Citibank Accused of Murdering a Credit Card Deadbeat
Are you feeling the heat from debt collectors? Or maybe you just aren't sure how you'll make your next credit card payment? Whatever the case, just be thankful you don't owe money to Citibank in Indonesia. And if you do, don't accept an invitation to settle in the bank's interrogation room.
The Washington Post today has the horrifying story of a 50-year-old Indonesian businessman named Irzen Octa who owed $5,700 on his Citibank credit card. Fearful of losing his home, he accepted an invitation to be questioned at a Citibank office in Jakarta, which has a camera-free interrogation room for its mercenary debt collectors.
"Wish me luck," [Octa] apparently told his wife before leaving home March 28. "I may be signing a new contract and can settle our debts." He set off about 6 a.m. on his motorcycle, driving first to a school to drop off his younger daughter and then heading to Jakarta. He had a "very happy face," his widow recalled.
In the afternoon, a friend of her husband, Tubagus Surya, telephoned from a Citibank office in south Jakarta and told her that her husband had "gone." Surya, who arrived at the Citibank office soon after his friend collapsed, said in a telephone interview that he found Octa sprawled on the floor with his nose bleeding and bruises on his head and abdomen.
Two hours later, Octa was captured on security cameras being wheeled out of the room "apparently unconscious or dead."

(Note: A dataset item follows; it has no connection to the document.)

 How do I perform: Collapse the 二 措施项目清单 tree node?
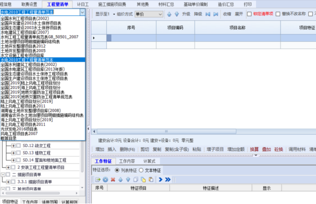coord(2,175)
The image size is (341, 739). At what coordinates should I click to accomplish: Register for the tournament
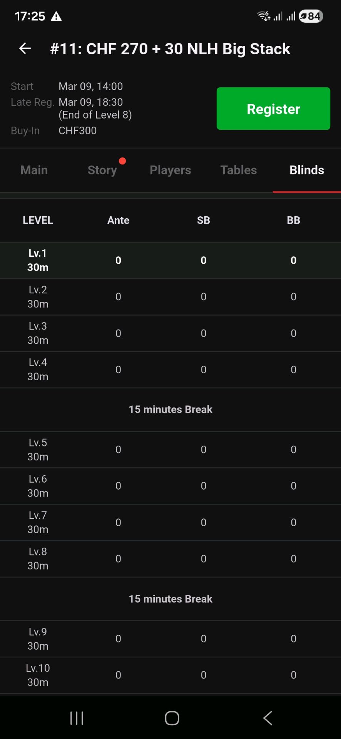point(273,109)
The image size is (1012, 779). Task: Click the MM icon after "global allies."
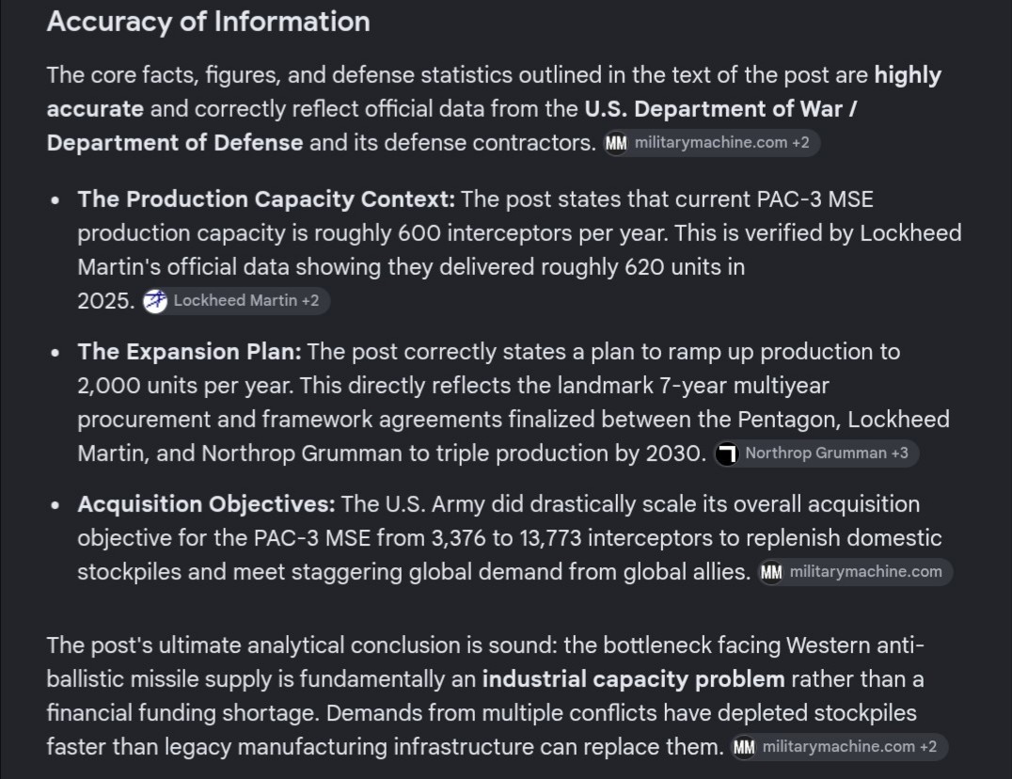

A doctor who examined Octa's corpse the day after he died wrote two reports: One said he had suffered "asphyxiation" and a "strike from a blunt instrument"; the other said that he'd had a brain hemorrhage.
A "deeply saddened" Citibank said it had nothing to do with Octa's death. And besides, its debt collectors at the time were outsourced and weren't even Citibank employees! The bank's new country head, Tigor Siahaan told the Post that Octa "could have died of natural causes." He added that Citibank doesn't even allow "harsh language," let alone murder when it's trying to settle with deadbeats.